Kimble patented his idea for the toy letting users mimic Spider-Man's web-shooting abilities in 1990. After Marvel began manufacturing a similar toy, which led Kimble to sue for patent infringement. The two sides came to a settlement in 2001, which provided him with three percent of net sales. Kimble earned more than $6 million from the agreement and all was well until 2006 when Marvel licensed the rights to Hasbro and a dispute erupted over the calculation of royalties.
Marvel, in response, pointed to Brulotte v. Thys Co., a 1964 Supreme Court decision which forbids patent holders from collecting royalties after the expiration date of the patent. The defendant prevailed and the case went up to the high court on the question of whether it was time to create new precedent and deem the old rule as a "product of a bygone era."
In today's ruling, Justice Elena Kagan says that the old precedent must stand under what's known as stare decisis.
"What we can decide, we can undecide," she writes. "But stare decisis teaches that we should exercise that authority sparingly."

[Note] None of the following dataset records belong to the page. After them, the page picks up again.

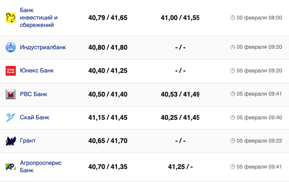The image size is (289, 182).
Task: Open Банк инвестиций и сбережений link
Action: (39, 18)
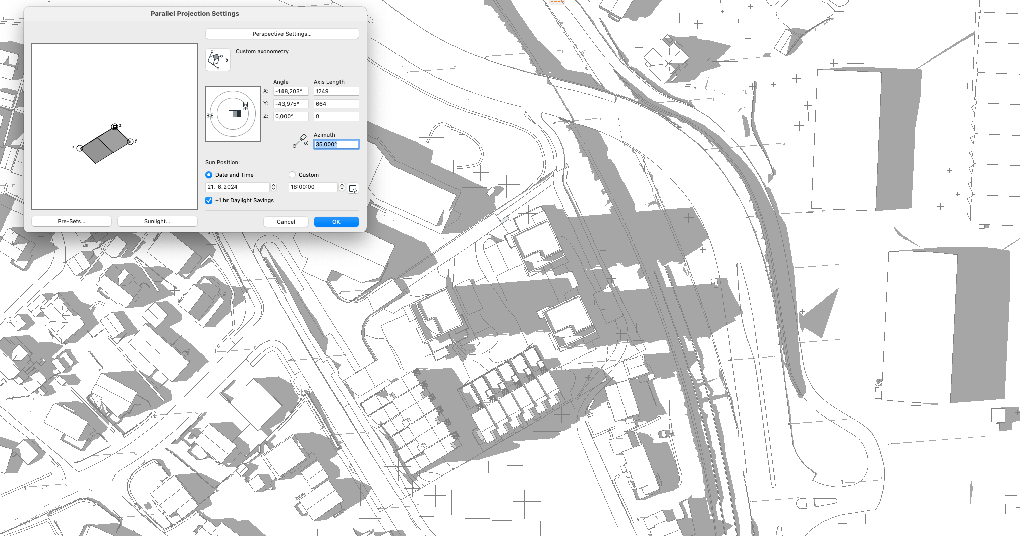Click the sun icon in orbit diagram
This screenshot has height=536, width=1020.
pos(210,115)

In her analysis, Kagan says that very strong justification is needed to depart from stare decisis and allow inventors to make deals that provide them royalties past a patent's expiration. Otherwise, she says that a "whole web of precedents" would be threatened. Here, the parties made a deal in reliance on judicial doctrine, and in the absence of Congress stepping in with an amendment to the law, she rules it wise not to upset what's come before even upon arguments that more flexibity is needed in contracting. She adds that patent holders and licensees can accomplish alternative arrangements to satisfy goals of payment deferral and risk-spreading, and while she implies that the outcome might be different if it involved antitrust rather than patent issues, the justice elects to turn in a modest decision.
She even quotes the Spider-Man comics by saying, "In this world, with great power there must also come great responsibility."
She was joined by five other justices. Here's her opinion. The dissent was written by Samuel Alito, who along with Clarence Thomas and John Roberts, wrote that the old law "interferes with the ability of parties to negotiate licensing agreements that reflect the true value of a patent, and it disrupts contractual expectations."